0
votes

I have the following manual Sphinx query (via the mySQL client), that is producing proper results, and I would like to call it through Thinking Sphinx from Rails. For the life of me, I am struggling with how to make a 'distinct' query work in Thinking Sphinx.

mysql> select merchant_name, count (distinct part_number) from product_core group by merchant_name;

+-----------------------+-----------------------------------------+
| merchant_name         | count (distinct part_number)            |
+-----------------------+-----------------------------------------+
|            1962041491 |                                       1 |
|            3208850848 |                                       1 |
|            1043652526 |                                   48754 |
|             770188128 |                                       1 |
|             374573991 |                                   34113 |
+-----------------------+-----------------------------------------+

Please note: This mySQL query is agaist Sphinx, NOT mySQL. I use the mySQL client to connect to Sphinx, as: mysql -h 127.0.0.1 -P 9306. This works well for debugging/development. My actual db, is Postgres.

Given this, and to add more context, I am attempting to combine a group_by in thinking Sphinx, with a count('Distinct' ...).

So, this query works:

Product.search group_by: :merchant_name

... and, this query works:

Product.count ('DISTINCT part_number')

... but, this combined query throws an error:

Product.search group_by: :merchant_name, count ('DISTINCT part_number')

SyntaxError: (irb):90: syntax error, unexpected ( arg, expecting keyword_do or '{' or '('
...merchant_name, count ('DISTINCT part_num...

Both merchant_name and part_number are defined as attributes.

Environment:

Sphinx 2.2.10-id64-release (2c212e0)
thinking-sphinx 3.1.4
rails 4.2.4
postgres (PostgreSQL) 9.3.4

I have also tried using Facets, but to no avail:

Product.search group_by: :merchant_name, facets: :part_number
Product.facets :part_number, group_by: :merchant_name

For additional information, and to see if this could be accomplished through a Thinking Sphinx call, here is a basic example.
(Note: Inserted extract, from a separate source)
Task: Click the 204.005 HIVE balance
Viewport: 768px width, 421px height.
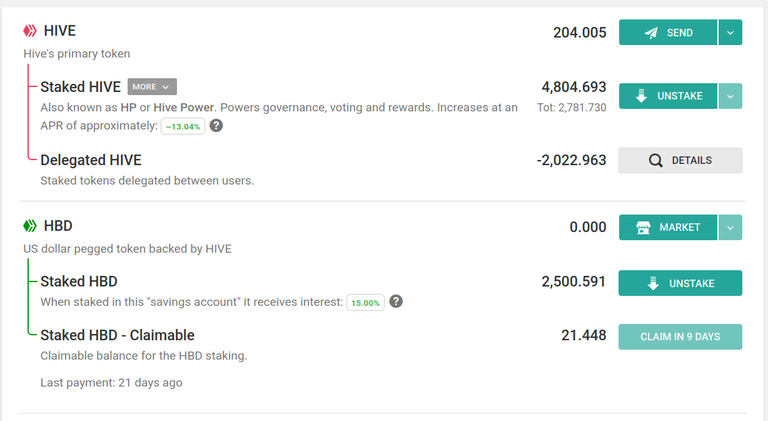Action: (579, 33)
I have one product table (and associated index), that lists both merchants, and their products (I agree, it could be normalized, but its coming in from a data feed, and Sphinx can handle it as is):

+-----------------+-------------------+
| merchant        | product           |
+-----------------+-------------------+
|   Best Buy      |   Android phone   |
|   Best Buy      |   Android phone   |
|   Best Buy      |   Android phone   |
|   Best Buy      |   iPhone          |
|   Amazon        |   Android phone   |
|   Amazon        |   iPhone          |
|   Amazon        |   iPhone          |
|   Amazon        |   iPhone          |
|   Amazon        |   Onkyo Receiver  |
+-----------------+-------------------+

With Thinking Sphinx, I want to: a) group the rows by merchant, and b) create a “distinct” product count for each group.
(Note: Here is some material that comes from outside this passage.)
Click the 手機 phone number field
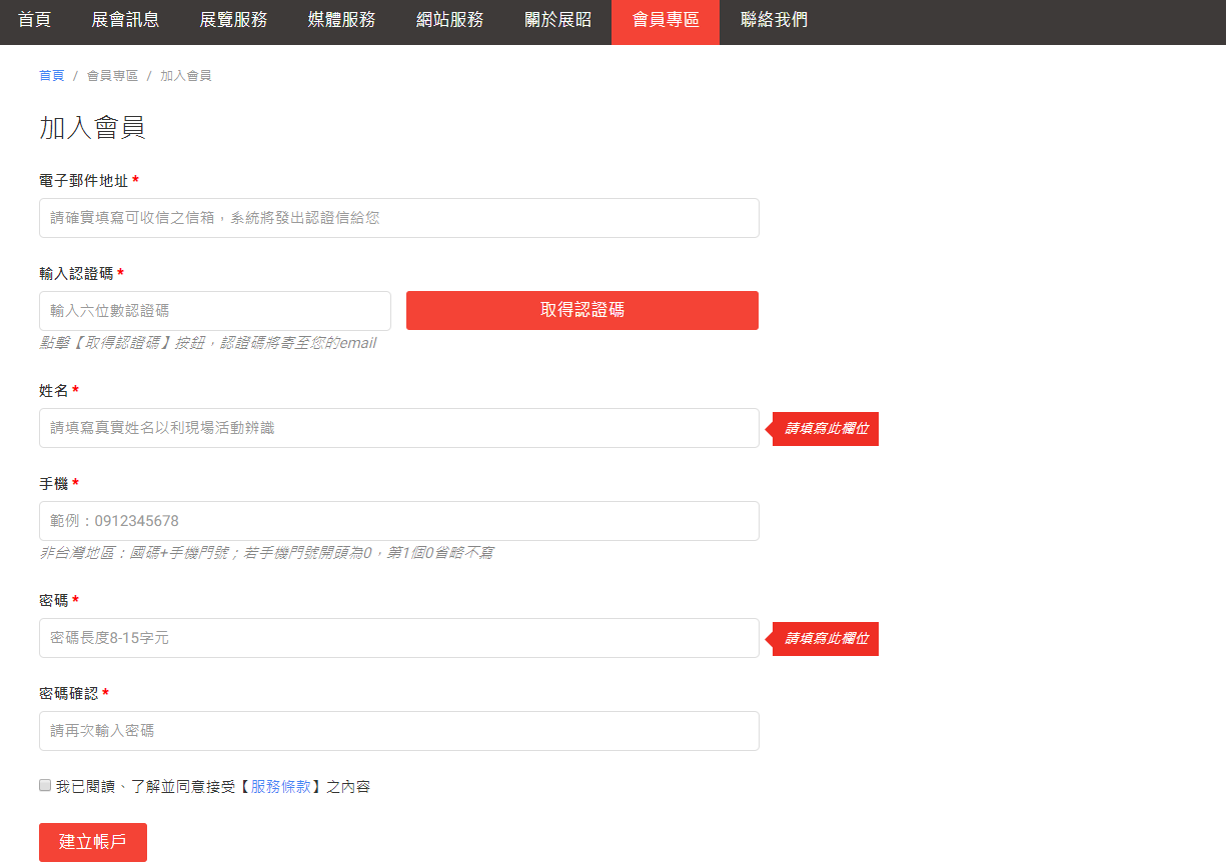The image size is (1226, 867). [x=399, y=521]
The above example, should give the following result:

+-----------------+------------------------+
| merchant        | count(DISTINCT product |
+-----------------+------------------------+
|   Best Buy      |   2                    |
|   Amazon        |   3                    |
+-----------------+------------------------+
1
What's the issue with the query? Is it that merchant_name is returning integers? Or beyond that, are the aggregate values not accurate? What version of Sphinx are you using?pat
Pat, my raw query works perfectly against Sphinx via the MySQL client (which proves my indexes and attributes work), I just am not able to write the 'district' portion of the query into a ThinkingSphinx call.Martin Sommer

1 Answers

1
votes

You're not going to be able to run this query through a model's search call, because that's set up to always return instances of a model, whereas what you're wanting is raw results. The following code should do the trick:

ThinkingSphinx::Connection.take do |connection|
  result = connection.execute <<-SQL
  SELECT merchant_name, COUNT(distinct part_number)
  FROM product_core
  GROUP BY merchant_name
  SQL
  result.to_a
end

Or, I think this will work to go through a normal search call:

Product.search(
  select:     "merchant_name, COUNT(distinct part_number) AS count",
  group_by:   :merchant_name,
  middleware: ThinkingSphinx::Middlewares::RAW_ONLY
)